═════ Text passage ═════

There is a particular cruelty to Balochistan's water crisis. The province covers nearly 44% of Pakistan's total land mass, an enormous, mineral-rich territory that generates resources for a country that returns almost nothing to the people living there. Fewer than 6% of Pakistan's population call it home, and in that thinly spread, systematically neglected landscape, 72% of water sources have dried up. Every year, 300,000 people leave because they have no choice. Child malnutrition sits at 45%. A quarter of all household income goes on buying water. These are not the numbers of a region experiencing a bad drought. They are the numbers of a region that has been abandoned, deliberately and over a long period of time.
The physical picture is deteriorating fast. Average summer temperatures have crossed 40°C across most of Balochistan in recent decades, a trend that has accelerated the collapse of groundwater reserves. In Pishin, a city home to over 100,000 residents in Balochistan, groundwater depth has increased by around 50% since 2010. Balochistan's total water storage capacity stands at 319 million cubic metres against an annual demand of 950 million, a deficit of 631 million cubic metres, with demand running at nearly 3 times what can be stored. When a flash flood hit the port city of Gwadar in February 2024, 183 millimetres of rain fell in 30 hours, double the city's typical annual rainfall, killing at least 5 people and forcing over 800 from their homes into streets running with stagnant sewage. Scarcity and flood, arriving in the same place, in the same broken infrastructure.
Professor Daanish Mustafa, co-author of Pakistan's first climate change response strategies and lead author of the UNDP's five-year flood response strategy, argues that framing Balochistan's crisis as a water scarcity problem fundamentally misreads what is happening. Scarcity, he insists, is a relational condition, produced by political choices about who gets water and who doesn't, not simply by rainfall deficits or storage shortfalls. The concept he brings to bear is hydro-social territorialisation: the idea that water infrastructure doesn't just distribute a resource but actively produces social and political relationships, determining who belongs, who has authority, and who can be controlled. In Balochistan, water has always been territory.

═════ Given records ═════

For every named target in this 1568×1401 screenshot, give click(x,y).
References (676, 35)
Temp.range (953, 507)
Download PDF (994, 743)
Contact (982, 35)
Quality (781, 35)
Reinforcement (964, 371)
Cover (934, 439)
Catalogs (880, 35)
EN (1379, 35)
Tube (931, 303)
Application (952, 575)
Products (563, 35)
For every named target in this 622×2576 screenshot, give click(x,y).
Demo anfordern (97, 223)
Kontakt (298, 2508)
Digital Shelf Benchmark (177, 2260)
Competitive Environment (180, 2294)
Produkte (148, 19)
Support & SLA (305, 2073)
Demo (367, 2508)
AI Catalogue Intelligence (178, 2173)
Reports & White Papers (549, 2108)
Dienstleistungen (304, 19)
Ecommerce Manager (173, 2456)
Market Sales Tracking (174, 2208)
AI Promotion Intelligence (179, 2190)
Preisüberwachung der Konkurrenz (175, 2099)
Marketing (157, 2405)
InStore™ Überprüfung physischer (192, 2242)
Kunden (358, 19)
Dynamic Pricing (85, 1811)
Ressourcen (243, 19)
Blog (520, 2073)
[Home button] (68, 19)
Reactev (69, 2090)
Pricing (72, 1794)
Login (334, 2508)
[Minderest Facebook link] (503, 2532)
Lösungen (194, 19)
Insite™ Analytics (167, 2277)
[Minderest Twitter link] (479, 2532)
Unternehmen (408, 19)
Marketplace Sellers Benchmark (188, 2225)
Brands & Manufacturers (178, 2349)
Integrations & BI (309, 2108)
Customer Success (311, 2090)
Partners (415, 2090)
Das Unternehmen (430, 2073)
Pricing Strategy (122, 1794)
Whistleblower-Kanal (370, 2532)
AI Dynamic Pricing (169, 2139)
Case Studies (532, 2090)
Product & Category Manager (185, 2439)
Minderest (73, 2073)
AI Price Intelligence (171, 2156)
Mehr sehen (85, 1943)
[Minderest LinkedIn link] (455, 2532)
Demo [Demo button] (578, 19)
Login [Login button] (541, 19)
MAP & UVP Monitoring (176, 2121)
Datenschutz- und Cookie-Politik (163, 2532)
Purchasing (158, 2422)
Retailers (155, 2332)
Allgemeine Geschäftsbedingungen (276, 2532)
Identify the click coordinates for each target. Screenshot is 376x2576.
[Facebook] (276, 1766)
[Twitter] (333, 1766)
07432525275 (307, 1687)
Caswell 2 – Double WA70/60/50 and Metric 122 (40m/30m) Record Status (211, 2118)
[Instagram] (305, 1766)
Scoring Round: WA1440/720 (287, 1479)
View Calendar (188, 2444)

═════

- **Objectives**:
A) Rewrite the stretch of the passage on Balochistan's water crisis from "The physical picture" through "same broken infrastructure.", putting "worsening" in place of "deteriorating".
B) List every line of the records that contains the string "click".
The records have no connection to the passage on Balochistan's water crisis.

- **Expected results**:
A)
The physical picture is worsening fast. Average summer temperatures have crossed 40°C across most of Balochistan in recent decades, a trend that has accelerated the collapse of groundwater reserves. In Pishin, a city home to over 100,000 residents in Balochistan, groundwater depth has increased by around 50% since 2010. Balochistan's total water storage capacity stands at 319 million cubic metres against an annual demand of 950 million, a deficit of 631 million cubic metres, with demand running at nearly 3 times what can be stored. When a flash flood hit the port city of Gwadar in February 2024, 183 millimetres of rain fell in 30 hours, double the city's typical annual rainfall, killing at least 5 people and forcing over 800 from their homes into streets running with stagnant sewage. Scarcity and flood, arriving in the same place, in the same broken infrastructure.

B)
For every named target in this 1568×1401 screenshot, give click(x,y).
For every named target in this 622×2576 screenshot, give click(x,y).
Identify the click coordinates for each target. Screenshot is 376x2576.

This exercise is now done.